Tubman in Limbo
School board wants more study; not sure on re-opening
Danny Peterson | 10/31/2017, 5:19 p.m.
Long awaited plans to reopen a middle school with deep ties to the African American community and one that can expand options and build a stronger program to serve more students are once again put in limbo, drawing opposition from community advocates.
The Portland School Board voted last week to defer action on the opening of Harriet Tubman Middle School, slowing down its plan to bring equal access and quality academic programs to schools across the district.
Board members indicated they wanted more time to study pollution and other environmental safety concerns at the former school site, and also give more attention to proposed boundary changes that would impact several east side schools that feed students into the Grant and Madison High School attendance areas.
The district will now conduct safety tests to evaluate potential pollutants and toxins both inside and outside of the Tubman school site, located at 2231 N. Flint Ave., items such as lead, radon, asbestos, diesel emissions and other air pollutants. School officials said they also want to gather information on Tubman’s foundational integrity as it is located next to a hillside—which could take until summer of 2019 to complete.

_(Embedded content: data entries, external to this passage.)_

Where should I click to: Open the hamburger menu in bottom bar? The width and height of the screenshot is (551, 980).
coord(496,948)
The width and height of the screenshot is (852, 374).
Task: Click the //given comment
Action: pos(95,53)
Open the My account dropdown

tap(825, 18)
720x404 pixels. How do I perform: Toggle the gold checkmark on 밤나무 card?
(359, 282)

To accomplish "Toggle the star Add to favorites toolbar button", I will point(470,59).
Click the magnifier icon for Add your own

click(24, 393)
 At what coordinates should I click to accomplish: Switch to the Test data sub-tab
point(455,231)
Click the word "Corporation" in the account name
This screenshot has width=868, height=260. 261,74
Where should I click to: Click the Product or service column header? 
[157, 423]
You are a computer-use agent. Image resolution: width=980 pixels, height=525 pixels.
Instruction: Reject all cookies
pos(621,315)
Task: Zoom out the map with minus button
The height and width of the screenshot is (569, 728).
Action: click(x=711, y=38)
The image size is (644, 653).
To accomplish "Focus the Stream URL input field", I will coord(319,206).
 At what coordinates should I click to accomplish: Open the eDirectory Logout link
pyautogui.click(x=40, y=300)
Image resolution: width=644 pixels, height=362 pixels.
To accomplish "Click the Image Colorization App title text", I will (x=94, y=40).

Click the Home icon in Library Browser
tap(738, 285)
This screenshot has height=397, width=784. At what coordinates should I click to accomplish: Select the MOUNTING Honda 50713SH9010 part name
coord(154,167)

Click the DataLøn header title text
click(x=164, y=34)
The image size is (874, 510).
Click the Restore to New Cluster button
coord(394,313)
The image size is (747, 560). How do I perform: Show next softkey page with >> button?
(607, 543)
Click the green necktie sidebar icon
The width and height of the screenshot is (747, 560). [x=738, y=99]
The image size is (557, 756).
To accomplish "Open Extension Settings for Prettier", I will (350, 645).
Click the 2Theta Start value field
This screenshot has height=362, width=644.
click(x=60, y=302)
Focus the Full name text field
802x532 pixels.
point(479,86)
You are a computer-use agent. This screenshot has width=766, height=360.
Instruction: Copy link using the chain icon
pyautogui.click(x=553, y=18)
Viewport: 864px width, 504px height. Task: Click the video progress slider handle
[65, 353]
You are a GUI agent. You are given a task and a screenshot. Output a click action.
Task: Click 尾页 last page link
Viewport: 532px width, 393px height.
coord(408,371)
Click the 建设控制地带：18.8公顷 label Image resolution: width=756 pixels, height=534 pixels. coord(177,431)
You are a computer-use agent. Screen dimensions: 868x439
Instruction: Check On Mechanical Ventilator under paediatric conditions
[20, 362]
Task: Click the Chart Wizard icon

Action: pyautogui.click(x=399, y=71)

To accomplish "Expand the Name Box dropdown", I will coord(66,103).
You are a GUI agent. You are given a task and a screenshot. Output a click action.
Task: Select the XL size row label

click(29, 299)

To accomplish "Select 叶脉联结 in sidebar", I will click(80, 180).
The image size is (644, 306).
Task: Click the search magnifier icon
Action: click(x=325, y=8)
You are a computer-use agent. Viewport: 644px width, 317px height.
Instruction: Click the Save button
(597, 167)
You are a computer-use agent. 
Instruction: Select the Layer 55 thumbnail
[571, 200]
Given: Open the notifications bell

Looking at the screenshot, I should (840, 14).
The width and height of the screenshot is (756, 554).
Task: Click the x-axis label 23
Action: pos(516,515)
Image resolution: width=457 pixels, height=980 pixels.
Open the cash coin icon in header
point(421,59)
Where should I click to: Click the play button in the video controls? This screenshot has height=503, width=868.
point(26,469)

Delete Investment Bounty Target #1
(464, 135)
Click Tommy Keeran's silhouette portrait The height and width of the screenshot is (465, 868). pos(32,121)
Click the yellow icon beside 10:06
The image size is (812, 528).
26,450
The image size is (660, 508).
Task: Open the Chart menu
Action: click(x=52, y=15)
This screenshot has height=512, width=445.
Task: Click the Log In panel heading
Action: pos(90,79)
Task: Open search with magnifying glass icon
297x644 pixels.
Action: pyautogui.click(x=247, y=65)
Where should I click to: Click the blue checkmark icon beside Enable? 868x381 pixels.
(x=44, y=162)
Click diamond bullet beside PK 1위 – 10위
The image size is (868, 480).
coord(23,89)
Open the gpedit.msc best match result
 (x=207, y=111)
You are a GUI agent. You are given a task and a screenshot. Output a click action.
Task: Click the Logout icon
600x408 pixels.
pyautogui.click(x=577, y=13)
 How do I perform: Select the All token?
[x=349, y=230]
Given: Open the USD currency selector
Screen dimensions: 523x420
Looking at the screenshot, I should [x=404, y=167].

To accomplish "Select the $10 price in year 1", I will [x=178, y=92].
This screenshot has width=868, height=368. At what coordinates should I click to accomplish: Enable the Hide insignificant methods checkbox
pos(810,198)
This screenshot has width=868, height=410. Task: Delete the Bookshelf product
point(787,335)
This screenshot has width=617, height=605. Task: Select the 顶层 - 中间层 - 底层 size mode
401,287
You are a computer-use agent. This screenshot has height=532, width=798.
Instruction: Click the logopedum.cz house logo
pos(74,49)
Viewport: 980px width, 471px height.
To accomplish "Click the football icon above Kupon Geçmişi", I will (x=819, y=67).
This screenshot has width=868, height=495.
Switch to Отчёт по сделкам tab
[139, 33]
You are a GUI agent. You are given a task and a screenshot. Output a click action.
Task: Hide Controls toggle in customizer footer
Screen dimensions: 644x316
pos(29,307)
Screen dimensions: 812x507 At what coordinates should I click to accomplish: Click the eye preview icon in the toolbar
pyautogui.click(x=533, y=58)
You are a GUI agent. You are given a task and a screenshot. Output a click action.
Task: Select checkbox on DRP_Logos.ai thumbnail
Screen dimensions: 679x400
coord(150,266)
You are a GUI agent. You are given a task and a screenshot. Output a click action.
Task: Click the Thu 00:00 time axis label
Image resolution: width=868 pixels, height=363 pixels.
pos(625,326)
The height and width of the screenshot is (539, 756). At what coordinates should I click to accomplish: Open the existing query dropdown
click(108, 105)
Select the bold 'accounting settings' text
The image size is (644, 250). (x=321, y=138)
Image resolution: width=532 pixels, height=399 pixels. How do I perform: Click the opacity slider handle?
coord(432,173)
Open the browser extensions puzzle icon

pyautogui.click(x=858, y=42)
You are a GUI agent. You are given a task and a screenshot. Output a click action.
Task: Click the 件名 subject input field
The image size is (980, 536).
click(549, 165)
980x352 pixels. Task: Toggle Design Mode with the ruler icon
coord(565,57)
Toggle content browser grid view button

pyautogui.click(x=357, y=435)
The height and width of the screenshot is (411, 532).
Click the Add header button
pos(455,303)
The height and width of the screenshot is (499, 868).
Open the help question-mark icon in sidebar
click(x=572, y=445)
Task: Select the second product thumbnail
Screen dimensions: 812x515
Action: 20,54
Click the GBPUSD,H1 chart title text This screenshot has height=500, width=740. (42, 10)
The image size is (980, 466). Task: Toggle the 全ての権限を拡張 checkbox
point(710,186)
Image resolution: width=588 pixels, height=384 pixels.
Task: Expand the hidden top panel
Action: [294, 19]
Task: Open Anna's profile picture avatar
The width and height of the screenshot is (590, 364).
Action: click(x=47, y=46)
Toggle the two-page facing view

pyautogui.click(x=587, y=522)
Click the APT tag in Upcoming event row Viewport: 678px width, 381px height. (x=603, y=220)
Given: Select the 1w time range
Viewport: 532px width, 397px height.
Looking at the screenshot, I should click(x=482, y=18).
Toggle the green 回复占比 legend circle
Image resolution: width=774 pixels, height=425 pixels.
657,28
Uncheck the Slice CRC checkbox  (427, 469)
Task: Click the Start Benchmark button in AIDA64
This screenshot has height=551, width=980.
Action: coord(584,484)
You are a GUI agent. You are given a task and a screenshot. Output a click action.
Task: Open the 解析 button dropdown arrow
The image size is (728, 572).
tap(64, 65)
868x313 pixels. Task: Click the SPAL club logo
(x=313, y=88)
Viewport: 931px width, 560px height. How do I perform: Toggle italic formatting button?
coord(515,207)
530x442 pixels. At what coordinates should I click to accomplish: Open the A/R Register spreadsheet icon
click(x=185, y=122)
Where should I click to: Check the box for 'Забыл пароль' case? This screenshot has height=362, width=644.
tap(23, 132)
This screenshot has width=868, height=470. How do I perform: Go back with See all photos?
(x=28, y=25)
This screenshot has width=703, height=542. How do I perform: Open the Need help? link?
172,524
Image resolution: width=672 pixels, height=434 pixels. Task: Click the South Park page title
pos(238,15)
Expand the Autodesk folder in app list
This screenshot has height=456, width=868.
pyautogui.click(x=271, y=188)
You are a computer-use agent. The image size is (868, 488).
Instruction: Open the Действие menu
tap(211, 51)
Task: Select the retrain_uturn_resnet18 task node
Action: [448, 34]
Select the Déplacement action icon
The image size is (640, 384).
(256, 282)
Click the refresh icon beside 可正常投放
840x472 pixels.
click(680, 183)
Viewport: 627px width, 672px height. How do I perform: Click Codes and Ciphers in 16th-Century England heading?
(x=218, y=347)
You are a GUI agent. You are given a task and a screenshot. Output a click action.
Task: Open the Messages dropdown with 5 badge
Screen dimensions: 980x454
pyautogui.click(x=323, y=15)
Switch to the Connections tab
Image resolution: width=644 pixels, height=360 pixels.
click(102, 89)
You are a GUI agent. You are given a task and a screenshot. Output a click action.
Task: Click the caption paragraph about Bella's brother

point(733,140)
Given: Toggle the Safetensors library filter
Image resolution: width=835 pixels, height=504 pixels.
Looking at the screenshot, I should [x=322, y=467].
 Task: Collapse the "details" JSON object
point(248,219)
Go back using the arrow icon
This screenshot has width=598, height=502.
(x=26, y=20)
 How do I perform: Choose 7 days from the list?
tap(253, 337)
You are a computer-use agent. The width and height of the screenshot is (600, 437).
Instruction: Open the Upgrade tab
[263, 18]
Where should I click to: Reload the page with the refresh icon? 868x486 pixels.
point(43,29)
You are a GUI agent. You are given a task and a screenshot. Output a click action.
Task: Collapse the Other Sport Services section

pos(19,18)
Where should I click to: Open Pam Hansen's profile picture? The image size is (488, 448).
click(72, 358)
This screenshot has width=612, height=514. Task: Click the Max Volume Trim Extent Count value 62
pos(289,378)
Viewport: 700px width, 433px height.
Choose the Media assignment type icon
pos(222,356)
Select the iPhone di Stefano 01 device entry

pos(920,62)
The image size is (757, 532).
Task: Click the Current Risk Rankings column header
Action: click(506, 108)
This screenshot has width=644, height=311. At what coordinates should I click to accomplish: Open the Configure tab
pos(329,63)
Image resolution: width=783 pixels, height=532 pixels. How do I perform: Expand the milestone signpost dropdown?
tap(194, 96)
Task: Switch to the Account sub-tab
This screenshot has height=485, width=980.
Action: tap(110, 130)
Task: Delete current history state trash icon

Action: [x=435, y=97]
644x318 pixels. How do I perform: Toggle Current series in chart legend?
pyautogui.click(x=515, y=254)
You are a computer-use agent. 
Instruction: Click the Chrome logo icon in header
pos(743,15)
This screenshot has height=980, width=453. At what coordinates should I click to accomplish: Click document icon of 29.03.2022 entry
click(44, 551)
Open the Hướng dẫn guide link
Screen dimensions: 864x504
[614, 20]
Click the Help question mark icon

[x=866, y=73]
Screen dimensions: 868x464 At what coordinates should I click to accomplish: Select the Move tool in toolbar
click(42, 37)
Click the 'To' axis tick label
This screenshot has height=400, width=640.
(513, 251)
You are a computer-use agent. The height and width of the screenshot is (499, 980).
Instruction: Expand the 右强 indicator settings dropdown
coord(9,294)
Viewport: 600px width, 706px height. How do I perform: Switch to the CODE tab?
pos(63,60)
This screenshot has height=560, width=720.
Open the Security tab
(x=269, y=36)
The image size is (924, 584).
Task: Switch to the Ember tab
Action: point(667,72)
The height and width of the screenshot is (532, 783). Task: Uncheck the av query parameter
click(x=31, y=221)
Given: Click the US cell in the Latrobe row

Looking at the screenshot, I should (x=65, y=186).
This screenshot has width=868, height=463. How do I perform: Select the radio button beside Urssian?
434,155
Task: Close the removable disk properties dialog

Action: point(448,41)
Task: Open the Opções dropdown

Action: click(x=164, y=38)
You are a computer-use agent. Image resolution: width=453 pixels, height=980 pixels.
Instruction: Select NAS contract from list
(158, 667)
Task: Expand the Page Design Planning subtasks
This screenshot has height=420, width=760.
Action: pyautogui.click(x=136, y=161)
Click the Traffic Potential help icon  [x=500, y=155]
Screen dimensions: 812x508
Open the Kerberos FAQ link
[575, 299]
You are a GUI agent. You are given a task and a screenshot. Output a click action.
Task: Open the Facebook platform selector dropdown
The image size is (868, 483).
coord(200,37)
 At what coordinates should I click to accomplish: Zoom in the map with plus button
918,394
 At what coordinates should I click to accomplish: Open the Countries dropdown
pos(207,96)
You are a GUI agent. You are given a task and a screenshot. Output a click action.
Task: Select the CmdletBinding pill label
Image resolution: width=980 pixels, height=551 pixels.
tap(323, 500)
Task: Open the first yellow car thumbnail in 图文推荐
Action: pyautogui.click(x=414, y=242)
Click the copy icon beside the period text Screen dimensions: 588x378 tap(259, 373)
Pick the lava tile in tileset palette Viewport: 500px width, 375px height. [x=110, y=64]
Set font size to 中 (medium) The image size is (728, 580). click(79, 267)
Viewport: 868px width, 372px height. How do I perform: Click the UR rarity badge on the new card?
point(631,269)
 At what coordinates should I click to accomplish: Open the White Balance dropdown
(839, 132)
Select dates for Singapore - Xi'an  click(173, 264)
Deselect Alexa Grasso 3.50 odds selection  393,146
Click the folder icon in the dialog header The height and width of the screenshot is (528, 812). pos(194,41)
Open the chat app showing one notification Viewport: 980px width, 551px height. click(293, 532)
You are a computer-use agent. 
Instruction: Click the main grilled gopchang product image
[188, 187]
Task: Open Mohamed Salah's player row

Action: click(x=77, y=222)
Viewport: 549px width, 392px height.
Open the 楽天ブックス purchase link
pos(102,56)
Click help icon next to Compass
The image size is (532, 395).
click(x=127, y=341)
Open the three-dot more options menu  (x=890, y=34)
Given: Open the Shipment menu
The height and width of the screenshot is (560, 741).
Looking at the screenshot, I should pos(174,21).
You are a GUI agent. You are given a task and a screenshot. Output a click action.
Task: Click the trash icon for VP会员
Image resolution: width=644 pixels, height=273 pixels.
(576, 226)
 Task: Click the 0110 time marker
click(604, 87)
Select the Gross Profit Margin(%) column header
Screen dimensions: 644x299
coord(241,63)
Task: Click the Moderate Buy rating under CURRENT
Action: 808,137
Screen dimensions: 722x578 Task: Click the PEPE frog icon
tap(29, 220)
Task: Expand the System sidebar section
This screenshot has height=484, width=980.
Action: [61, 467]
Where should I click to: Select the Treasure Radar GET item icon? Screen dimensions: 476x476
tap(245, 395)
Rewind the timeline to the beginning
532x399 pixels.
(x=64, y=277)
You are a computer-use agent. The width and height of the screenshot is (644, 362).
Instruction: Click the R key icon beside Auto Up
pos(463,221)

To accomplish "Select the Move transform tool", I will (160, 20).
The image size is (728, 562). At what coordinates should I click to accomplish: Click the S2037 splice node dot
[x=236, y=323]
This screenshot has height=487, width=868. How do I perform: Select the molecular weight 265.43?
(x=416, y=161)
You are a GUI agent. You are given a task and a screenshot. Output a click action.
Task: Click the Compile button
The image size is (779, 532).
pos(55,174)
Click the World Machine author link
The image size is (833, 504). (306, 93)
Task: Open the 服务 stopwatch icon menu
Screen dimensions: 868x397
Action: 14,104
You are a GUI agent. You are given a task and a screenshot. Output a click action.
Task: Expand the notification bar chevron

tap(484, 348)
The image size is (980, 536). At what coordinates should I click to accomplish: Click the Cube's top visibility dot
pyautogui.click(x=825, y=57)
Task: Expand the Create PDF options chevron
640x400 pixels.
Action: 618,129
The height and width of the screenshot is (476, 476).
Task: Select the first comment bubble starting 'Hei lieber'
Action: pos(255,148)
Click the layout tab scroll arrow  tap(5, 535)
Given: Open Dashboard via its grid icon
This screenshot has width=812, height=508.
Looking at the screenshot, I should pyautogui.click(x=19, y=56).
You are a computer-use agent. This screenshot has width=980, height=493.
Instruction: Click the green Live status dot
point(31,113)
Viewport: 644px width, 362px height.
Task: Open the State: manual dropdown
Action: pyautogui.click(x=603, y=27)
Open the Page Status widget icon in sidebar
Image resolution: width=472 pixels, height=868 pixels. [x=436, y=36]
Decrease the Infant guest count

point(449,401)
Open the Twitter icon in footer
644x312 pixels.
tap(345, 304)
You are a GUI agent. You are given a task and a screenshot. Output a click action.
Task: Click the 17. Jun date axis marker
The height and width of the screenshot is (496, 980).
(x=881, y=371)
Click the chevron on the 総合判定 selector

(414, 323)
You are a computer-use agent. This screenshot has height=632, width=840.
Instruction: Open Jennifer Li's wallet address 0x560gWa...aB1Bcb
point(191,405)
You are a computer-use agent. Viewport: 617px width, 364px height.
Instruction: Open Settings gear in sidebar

While outdoor air quality testing has been done at Tubman in the past, no comprehensive indoor air quality study has been completed, Portland Public Schools Chief Operating Officer Jerry Vincent said at last week’s school board meeting. The air quality standards have also changed since the most recent air quality test was completed in 2009, Vincent said, so they want to have a third party look over the needs and requirements.
“We don’t know what we don’t know” said Superintendent Guadalupe Guerrero at the School Board meeting.
Tubman Middle holds special significance in the African American community, as its initial opening in 1983 at the former Eliot Elementary School represented a changing in the tides for displacement of black children. Before Tubman, there was not a dedicated middle school in inner North/Northeast. Most black kids before 1983 got dispersed by the school district, through busing, to middle schools outside their communities.
Ron Herndon, director of Albina Head Start, one of the civil rights activists who helped advocate for opening Tubman as a middle school back then, told the Portland Observer that the health concerns raised are not new. Most recently, Tubman provided temporary space for students from Faubion Elementary, the northeast Portland school which was rebuilt and reopened this fall; and from 2007 to 2012, Tubman served as the girls-only Harriet Tubman Young Women’s Leadership Academy.
“I’m just very angry,” Herndon said. “It seems as if the closer we get to the opening of Tubman, these, these, uh, concerns are raised. There were children in Tubman, the Tubman site, from the Faubion School all last year. Why weren’t health concerns raised then?” Herndon asked.
Herndon said he met with school board members routinely, about twice a month, for over a year regarding the opening of Tubman and not once did they bring up health concerns.
He added that if the school board was concerned for pollution due to Tubman’s proximity to Interstate 5, then they should have tested other schools near freeways, like Lincoln High School which sits above I-405 in southwest Portland.